‘Disturbing’ rise in cancer cases linked to obesity

Cancer rates among under-50s in the UK have risen by 24% since 1995, with experts linking the increase to obesity and junk food.

This is the sharpest increase compared to other age groups, with 10% among those over 75 and 14% among those aged 50 to 75.

This comes as the latest data from Cancer Research UK has highlighted that early-onset cancers have become ‘a growing cause for concern’.

In addition, the data revealed that some 35,000 between 25 and 49 in the UK were diagnosed with cancer in 2019.

These findings were discussed at the 2024 American Society of Clinical Oncology (ASCO) conference, where scientists linked the increase to unhealthy diets, lack of exercise and obesity.

‘Tragic impact’

Professor Charles Swanton is chief clinician of Cancer Research UK. He said: ‘Over recent decades, there has been a clear increase in cancer incidence rates in young adults in the UK.

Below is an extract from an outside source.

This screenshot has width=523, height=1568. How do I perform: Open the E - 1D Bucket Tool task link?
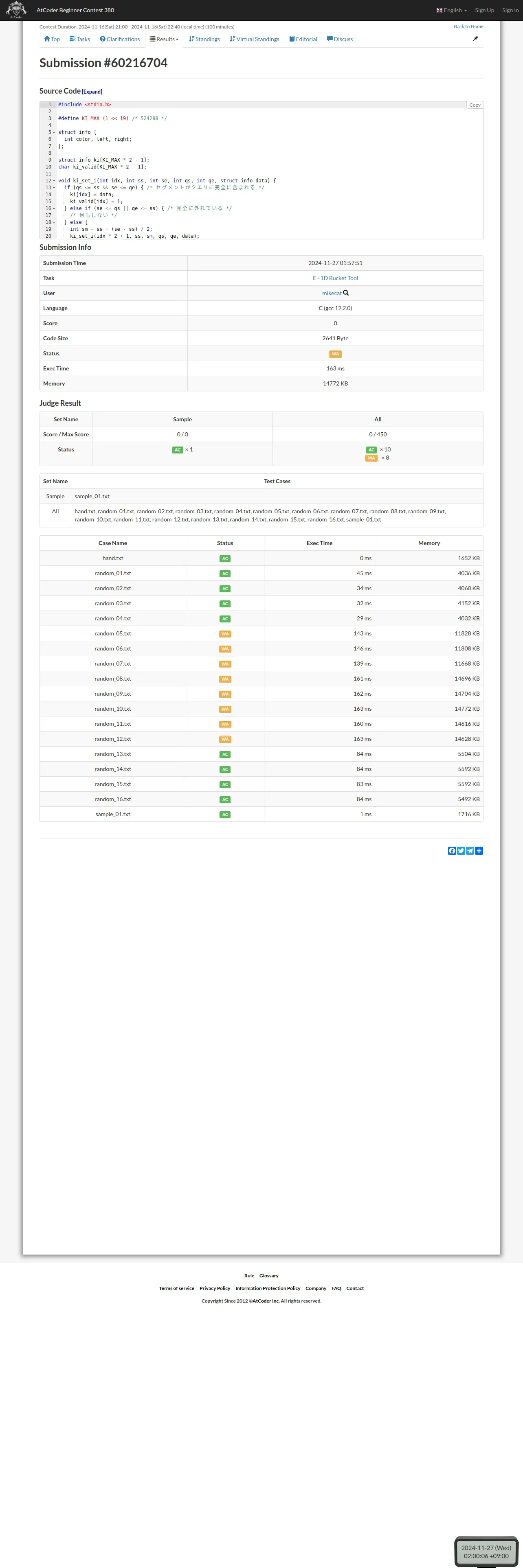coord(336,278)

‘Evidence suggests that more adults under 50 may be getting cancer than ever before. You’re talking about a much younger population, often with young families.

‘Cancer has a tremendous, often tragic impact on families. We are seeing them through our clinics, it is disturbing and we don’t have a good answer as to why this is happening. We’ve got to get to the bottom of it.’

He added: ‘Around four in 10 cancer cases are preventable, and there are steps people can take to help reduce their cancer risk. Not smoking, keeping a healthy weight, being safe in the sun and cutting down on alcohol all make a big difference.’

This comes as a recent study revealed that obesity may contribute to 40% of new cancer cases.

After monitoring the weight and lifestyle of 4.1 million people over four decades, the researchers identified 332,500 cancers. Of these cases, 40% of these were linked to excess weight – previously it was believed that only 25% of cancers were obesity-related.

In addition, the data suggests that obesity is a factor in 32 types of the disease. This is more than double the number reported by the International Agency for Research on Cancer in 2016.